Future outlook: the industry will accelerate the liquidation, the leading enterprises are expected to benefit, and equity incentive will enable them. The future market space of the compound condiment industry is huge. At present, it is still in the early stage of industry development, and there are many participants in the category. In the past 21 years, due to the impact of sluggish demand in the consumer industry and community group purchase, compound condiment enterprises have also experienced a wave of clearing, and small enterprises have withdrawn passively. Enterprises with financial strength, product strength and brand strength, such as Tianwei and Yihai, are expected to benefit from it. At the same time, the equity incentive of the company is expected to be implemented in 22 years, so as to ensure the competition of enterprises and the high-speed and high-quality development of enterprises in terms of mechanism.
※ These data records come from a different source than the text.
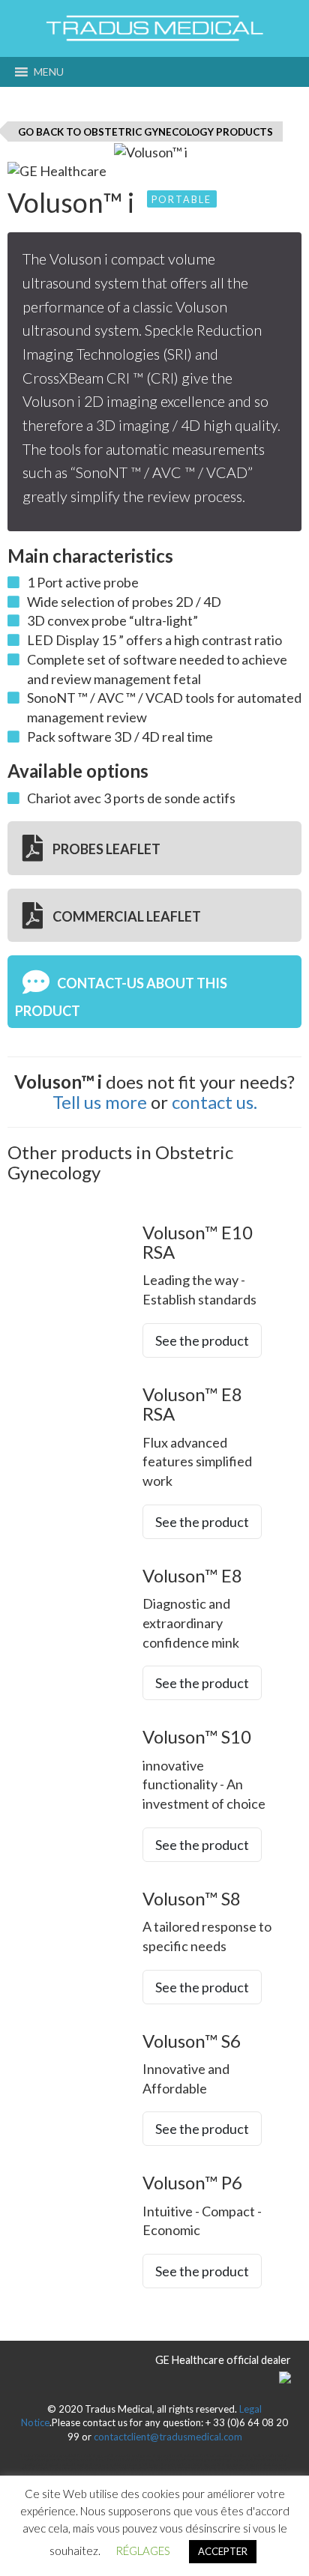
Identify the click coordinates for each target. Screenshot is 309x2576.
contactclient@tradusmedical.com (168, 2437)
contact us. (214, 1102)
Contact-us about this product (121, 997)
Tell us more (99, 1102)
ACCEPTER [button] (223, 2551)
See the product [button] (202, 1340)
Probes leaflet (105, 849)
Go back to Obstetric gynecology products (145, 132)
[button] (49, 72)
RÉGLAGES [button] (143, 2550)
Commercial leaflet (125, 916)
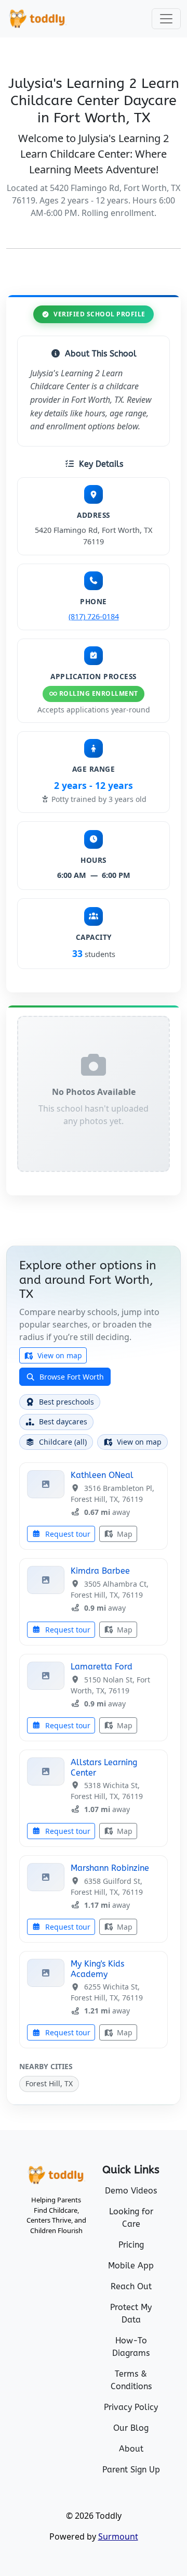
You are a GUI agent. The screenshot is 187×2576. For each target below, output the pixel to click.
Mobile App (131, 2266)
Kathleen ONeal (102, 1475)
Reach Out (131, 2286)
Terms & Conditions (131, 2380)
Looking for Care (131, 2218)
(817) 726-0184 (94, 616)
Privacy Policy (131, 2407)
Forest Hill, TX (49, 2083)
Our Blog (131, 2428)
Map (123, 1534)
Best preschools (66, 1402)
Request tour (66, 1534)
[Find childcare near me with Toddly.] (37, 18)
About (131, 2449)
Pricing (131, 2245)
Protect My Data (131, 2313)
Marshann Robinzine (110, 1868)
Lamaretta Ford (101, 1667)
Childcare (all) (63, 1442)
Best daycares (63, 1421)
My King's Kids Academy (97, 1969)
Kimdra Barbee (100, 1571)
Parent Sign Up (131, 2470)
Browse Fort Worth (70, 1377)
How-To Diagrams (131, 2347)
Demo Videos (131, 2191)
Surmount (118, 2536)
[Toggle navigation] (166, 18)
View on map (58, 1355)
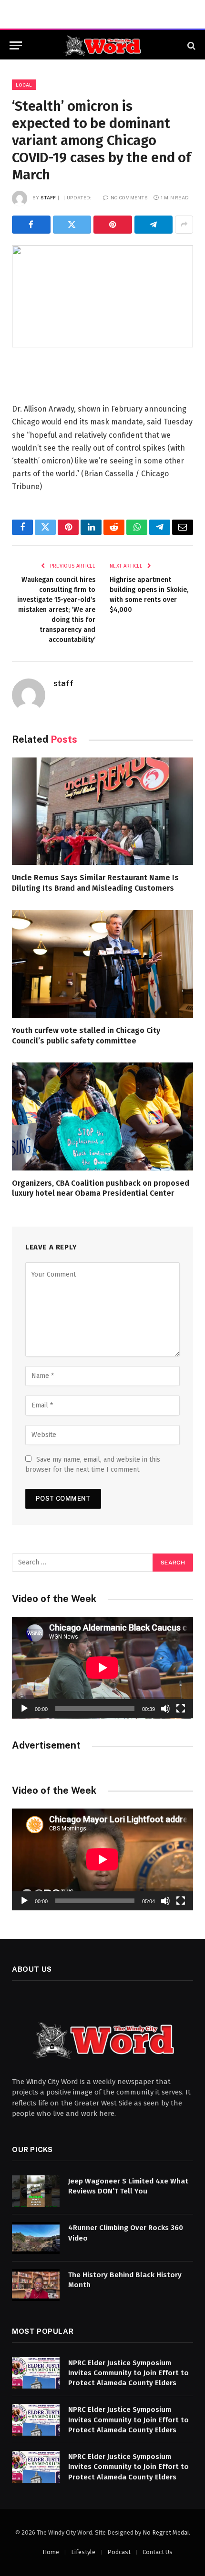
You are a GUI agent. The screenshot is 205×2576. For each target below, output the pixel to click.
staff (48, 197)
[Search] (190, 45)
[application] (102, 1668)
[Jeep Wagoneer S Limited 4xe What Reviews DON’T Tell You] (36, 2191)
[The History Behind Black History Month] (36, 2285)
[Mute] (165, 1708)
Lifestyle (83, 2552)
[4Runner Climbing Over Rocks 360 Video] (36, 2238)
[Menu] (16, 45)
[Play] (24, 1708)
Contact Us (158, 2552)
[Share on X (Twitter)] (72, 225)
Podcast (119, 2552)
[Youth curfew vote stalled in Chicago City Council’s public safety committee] (102, 964)
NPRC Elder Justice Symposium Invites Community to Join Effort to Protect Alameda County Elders (128, 2373)
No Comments (129, 197)
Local (24, 85)
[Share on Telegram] (153, 225)
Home (50, 2552)
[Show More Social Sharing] (184, 225)
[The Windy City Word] (102, 45)
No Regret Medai (166, 2532)
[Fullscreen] (180, 1708)
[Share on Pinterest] (112, 225)
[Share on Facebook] (31, 225)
Profit forecast and rating: the company is in the golden period of compound condiment development, and the track is excellent. After 21 years of industry development difficulties, the industry liquidation has accelerated. We are optimistic about the company’s core competitiveness and development potential. In the short term, with the end of channel liquidation, consumption has gradually stabilized, superimposed with 21 years of low base, the company is expected to usher in a wave of high-quality growth, and equity incentive has locked the bottom line of revenue growth. Without considering the equity incentive expenses, we expect the company’s revenue growth rate to be 21%, 23% and 20% respectively from 2022 to 2024, and the profit growth rate to be 41%, 29% and 21% respectively, corresponding to EPS of 0.34 yuan, 0.45 yuan and 0.54 yuan respectively. We give a 65x valuation according to the performance in 2022, with a one-year target price of 22 yuan, and maintain the “overweight” rating of the company.
Risk warning: price fluctuation of raw materials; Deterioration of sales environment; The cost of raw materials is rising rapidly; Food safety issues.